Annem hala konuşmuyor. Murphy kanunu: bir işin kötü gitme ihtimali varsa eğer hep en kötü ihtimal gerçekleşir eninde sonunda.

"Annecim seni Cuma günü bekliyordum. Hoş geldin."

Az önceki olayları kendi hafızamdan silerek yüzsüz gibi sırıtma eşliğinde hiçbir şey olmamış gibi anneme sarıldım. Toprağa kafasını gömen devekuşundan tek farkım az sonra o toprağa bütün vücudumla katılacağım olmamdı.

"Gördüğün gibi İpek hanım, ne işler yaptığını çözemiyoruz. Geç gelmesini geçtim geçen eve sabah saatlerinde geldi. Sebebini sorunca da söylemediğini bırakmadı bana."

Gözlerim ardına kadar açıldı Süheyla abla annemi bana karşı doldururken. Evinin önünde ayin yapıp üç harflileri sana musallat edeceğim bekle sen.

"Anne yok öyle durum, Süheyla abla abartmıyor musun?" Gözlerimi berelterek tehditlerimi ona yollarken beni umursamadan daha çok çirkefleşmeye başladı.

"Kız, annenin dünyadan haberi yok sayende. Ev arkadaşların aylardır burada annene söylememişsin bile."

"Neyse, biz baş başa konuşup hallederiz. Alis sizi kapıya kadar geçirsin." Dedi annem bana 'sen bittin' bakışı atarken. Kafamı sallayarak süpürgesiz cadıyı geçirmeye gittim. Açtığım kapıdan geçen Süheyla ablanın kulağına fısıldadım anneme çaktırmadan. "İntikam soğuk yenen yemektir Süheyla abla." Kadın yüzünü buruşturarak bana bakınca gözlerimi kıstım ne kadar ciddi olduğumu görsün diye. Kapıyı kapatarak arkamı dönünce annemi bulamamıştım. Telaşla odama koştum yalakalık yaparak.

"Annecim nereye gittin?"

Meltem ve Zeynep'in yanında geçince gözlerimi devirdim abartılı şekilde. Odama girince kollarını göğsünde birleştirmiş annemi beni bekler şekilde buldum. Kapıyı kapatarak ellerimi havaya kaldırdım.

"Anne bildiğin gibi değil."

"Ne bildiğim gibi değil acaba? Bomboş buzdolabın mı, ağzına kadar dolu olan çamaşır sepetin mi? Ya da masandaki sınavları kaçırdığın için yeniden gireceğin mazeret sınavı kağıdın mı? Ne oldukları belli olmayan ev arkadaşların bir tarafa telefonda kiminle konuştuğunu bilmek bile istemiyorum."

Annem sabrının zorlandığını gösteren ses tonuyla kendisini zor tuttuğunu hissettiriyordu iliklerime kadar. Kafamı sallamakla yetindim söylediklerine karşılık. Ben bütün saydığı delilleri bu akşam ortadan kaldırmayı beklerken o beni suçüstü yakalamıştı.

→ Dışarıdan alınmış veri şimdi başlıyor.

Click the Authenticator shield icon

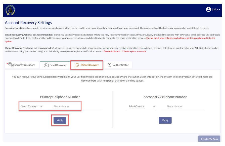110,65
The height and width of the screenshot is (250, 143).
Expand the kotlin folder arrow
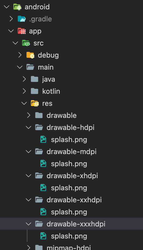click(24, 91)
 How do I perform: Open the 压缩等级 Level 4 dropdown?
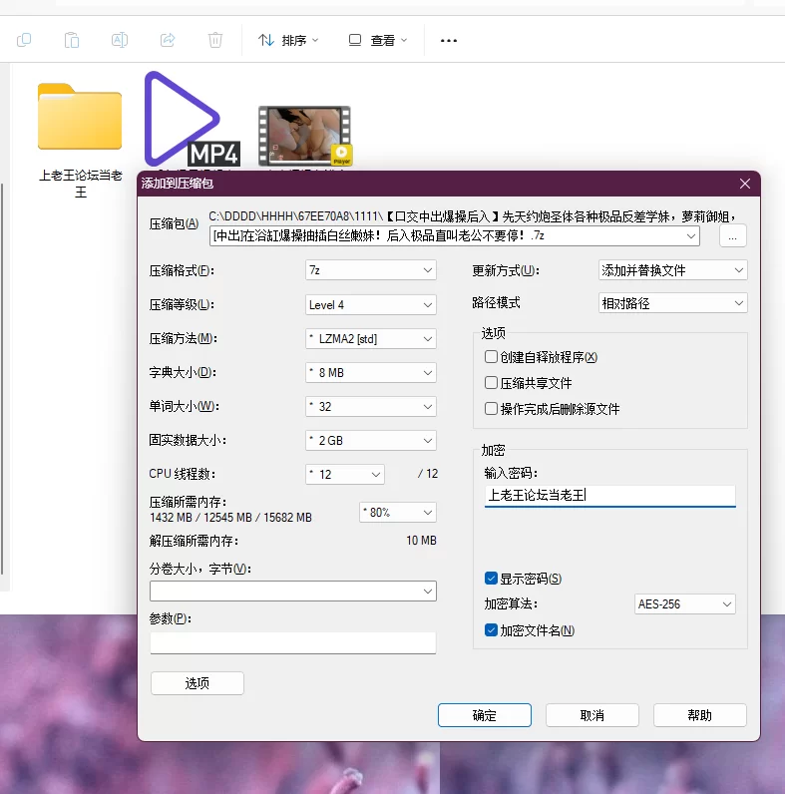[371, 304]
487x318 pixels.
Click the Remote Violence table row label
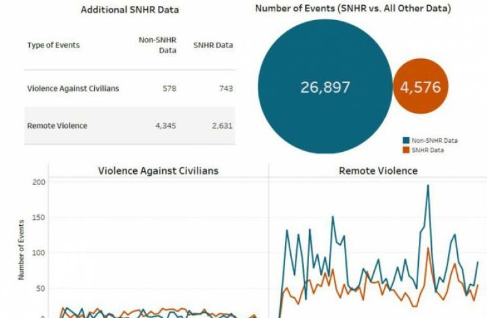(56, 125)
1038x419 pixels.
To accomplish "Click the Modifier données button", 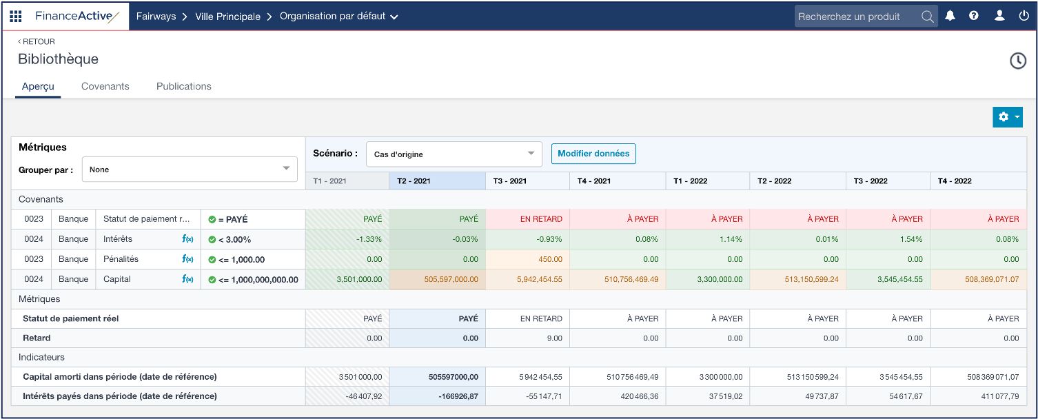I will pos(593,154).
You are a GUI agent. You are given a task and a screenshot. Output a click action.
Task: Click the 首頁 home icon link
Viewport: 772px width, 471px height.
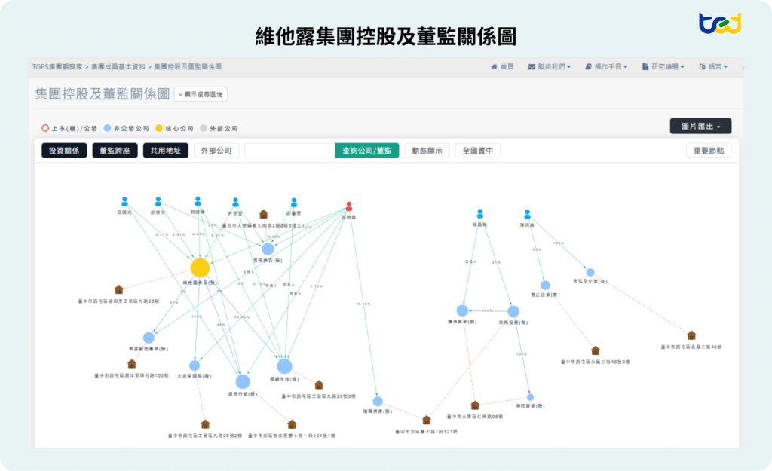point(502,66)
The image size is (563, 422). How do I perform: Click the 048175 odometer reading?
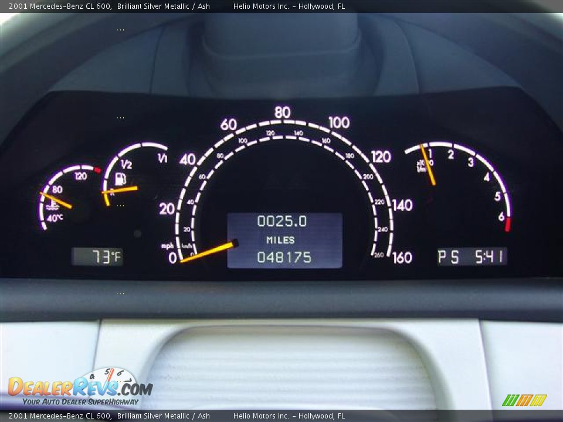pos(284,257)
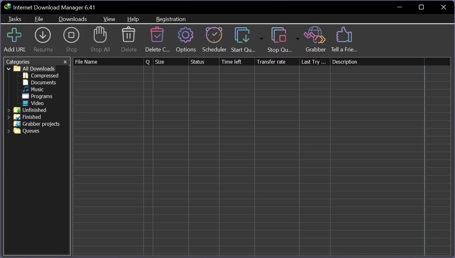Image resolution: width=455 pixels, height=258 pixels.
Task: Select the Compressed category
Action: (x=45, y=76)
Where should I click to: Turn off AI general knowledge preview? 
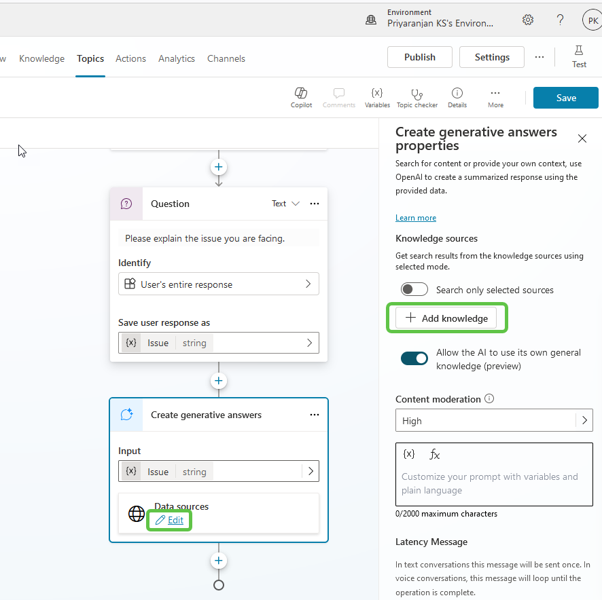pos(414,358)
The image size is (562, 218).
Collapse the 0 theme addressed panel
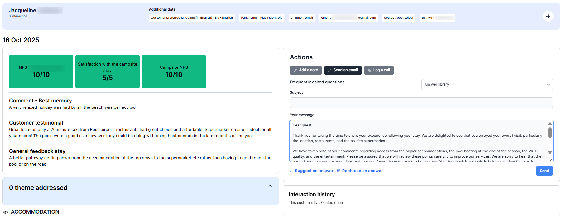click(x=270, y=186)
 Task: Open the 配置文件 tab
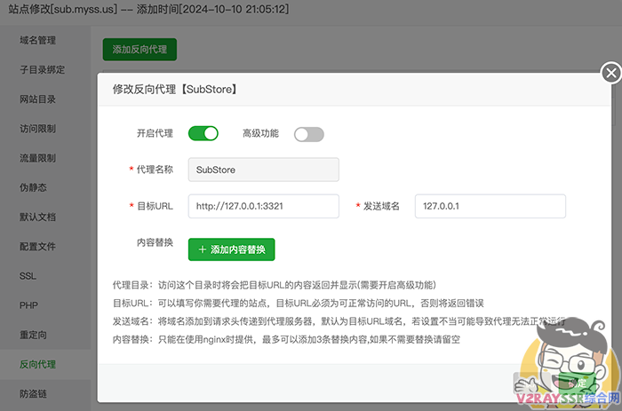click(x=38, y=246)
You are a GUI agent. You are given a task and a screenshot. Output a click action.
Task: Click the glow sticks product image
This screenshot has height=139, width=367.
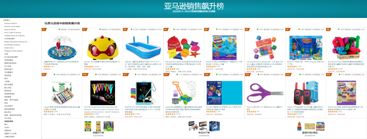103,93
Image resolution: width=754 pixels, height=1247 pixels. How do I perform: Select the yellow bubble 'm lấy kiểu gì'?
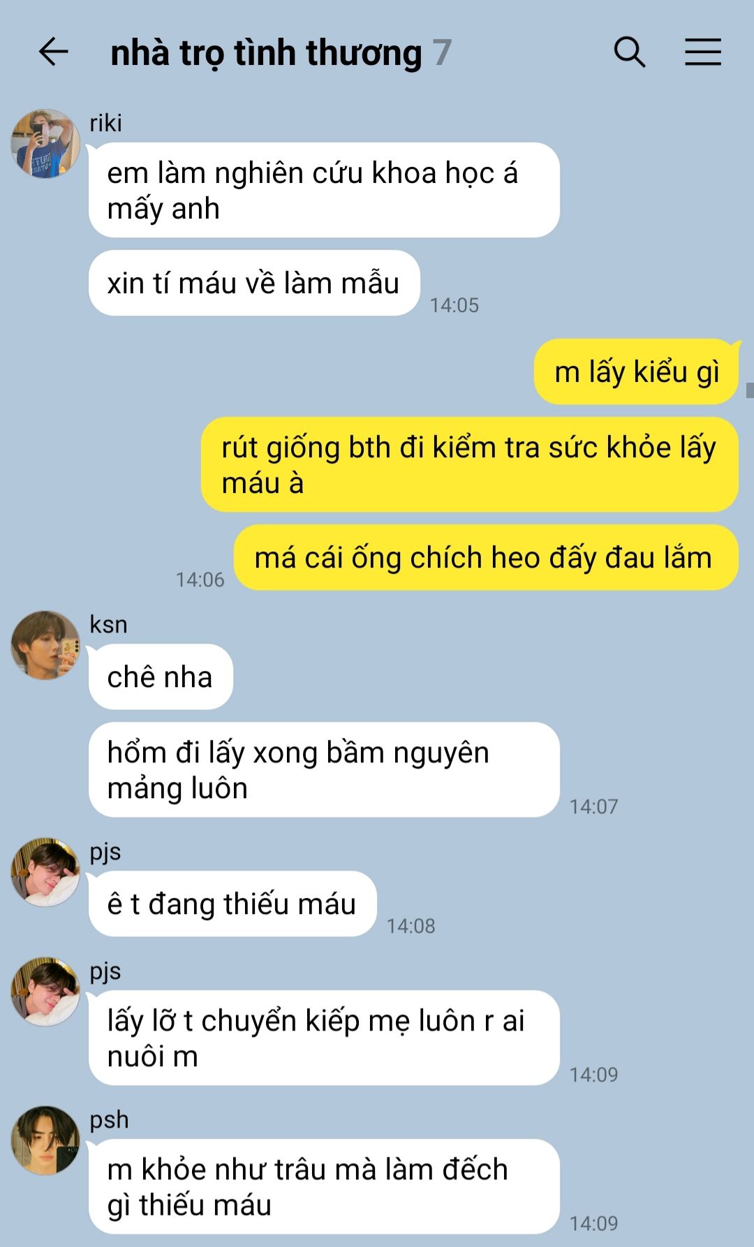pos(636,371)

"Kızım konuşsana kime bağırıyordun telefonda?"

Annemin anlık çıkışı üzerine irkilerek ona baktım. Kararsızlık konusunda kime çektiğim belli oluyordu. Üzerini örtecek bir yalan bile bulamadığım için her şeyi olduğu gibi anlatmaya karar verdim.

"Akademiden atılmış polis patronuma bağırıyordum. Cevat'a yani.." Annemin kaşları havaya kalktı patron kelimesini duyunca.

"Sevgili misiniz?" NE?

"Değiliz, durumlar biraz karışık." Kapıya yaslanmış halde anneme durumu izah etmeye çalışıyordum. Sorgu konusunda kimse eline su dökemezdi. Cevat bile..

"Son zamanlarda zorlu davalar üzerinde çalışıyoruz o yüzden ev işlerini boşladım. Ev arkadaşlarımı zar zor görüyorum bu yüzden söyleme gereği duymadım. Ders ve iş birlikte yüklenince biraz rahatsızlandığım için sınavların bazısını kaçırdım. Birkaç güne telafi sınavlarım var. Toparlıyorum yavaş yavaş."

Annemin yerde duran valizini açarak kıyafetlerini çıkarmaya başladım. Aşırı üzgün ses tonum onu ikna etmiş miydi acaba? Bu kadın neden susuyor ki?